*** MATERIALS PROVIDED Section Begins ***

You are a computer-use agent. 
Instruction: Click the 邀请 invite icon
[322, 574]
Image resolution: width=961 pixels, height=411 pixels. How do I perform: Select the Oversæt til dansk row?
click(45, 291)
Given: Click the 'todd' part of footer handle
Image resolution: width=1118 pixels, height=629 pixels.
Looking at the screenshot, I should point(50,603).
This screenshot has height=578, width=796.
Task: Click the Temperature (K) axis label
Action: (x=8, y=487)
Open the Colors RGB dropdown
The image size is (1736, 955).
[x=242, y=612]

*** MATERIALS PROVIDED Section Ends ***
*** MATERIALS PROVIDED Section Begins ***

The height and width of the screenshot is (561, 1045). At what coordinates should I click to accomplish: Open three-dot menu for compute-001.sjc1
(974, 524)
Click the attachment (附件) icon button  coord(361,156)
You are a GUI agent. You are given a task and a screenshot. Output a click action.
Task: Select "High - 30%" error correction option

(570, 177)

*** MATERIALS PROVIDED Section Ends ***
*** MATERIALS PROVIDED Section Begins ***

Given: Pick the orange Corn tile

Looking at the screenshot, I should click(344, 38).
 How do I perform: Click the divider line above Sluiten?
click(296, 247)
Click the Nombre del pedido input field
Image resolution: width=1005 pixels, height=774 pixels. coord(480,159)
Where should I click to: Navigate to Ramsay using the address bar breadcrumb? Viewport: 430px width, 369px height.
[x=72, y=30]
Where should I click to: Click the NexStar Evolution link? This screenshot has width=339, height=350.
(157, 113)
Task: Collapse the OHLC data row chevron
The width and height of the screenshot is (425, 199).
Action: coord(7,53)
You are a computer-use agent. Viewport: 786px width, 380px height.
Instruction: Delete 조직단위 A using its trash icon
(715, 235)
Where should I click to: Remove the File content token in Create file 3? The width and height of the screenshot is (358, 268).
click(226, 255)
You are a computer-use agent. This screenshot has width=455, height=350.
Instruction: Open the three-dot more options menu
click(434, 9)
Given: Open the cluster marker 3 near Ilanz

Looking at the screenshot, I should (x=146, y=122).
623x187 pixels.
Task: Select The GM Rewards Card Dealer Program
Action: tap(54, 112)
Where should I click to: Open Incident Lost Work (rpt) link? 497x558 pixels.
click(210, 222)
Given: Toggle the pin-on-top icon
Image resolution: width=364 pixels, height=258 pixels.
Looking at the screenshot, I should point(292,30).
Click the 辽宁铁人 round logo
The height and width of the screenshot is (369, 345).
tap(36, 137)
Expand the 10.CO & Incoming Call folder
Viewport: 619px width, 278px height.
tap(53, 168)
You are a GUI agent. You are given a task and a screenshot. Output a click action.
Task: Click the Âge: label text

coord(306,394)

*** MATERIALS PROVIDED Section Ends ***

WHAT NEEDS TO BE DONE: From the data above, copy each line with the string "agent" in it.

RESPONSE TO THE EXERCISE:
You are a computer-use agent. 
You are a GUI agent. You are given a task and a screenshot. Output a click action.
You are a computer-use agent. Viewport: 786px width, 380px height.
You are a computer-use agent. This screenshot has width=455, height=350.
You are a GUI agent. You are given a task and a screenshot. Output a click action.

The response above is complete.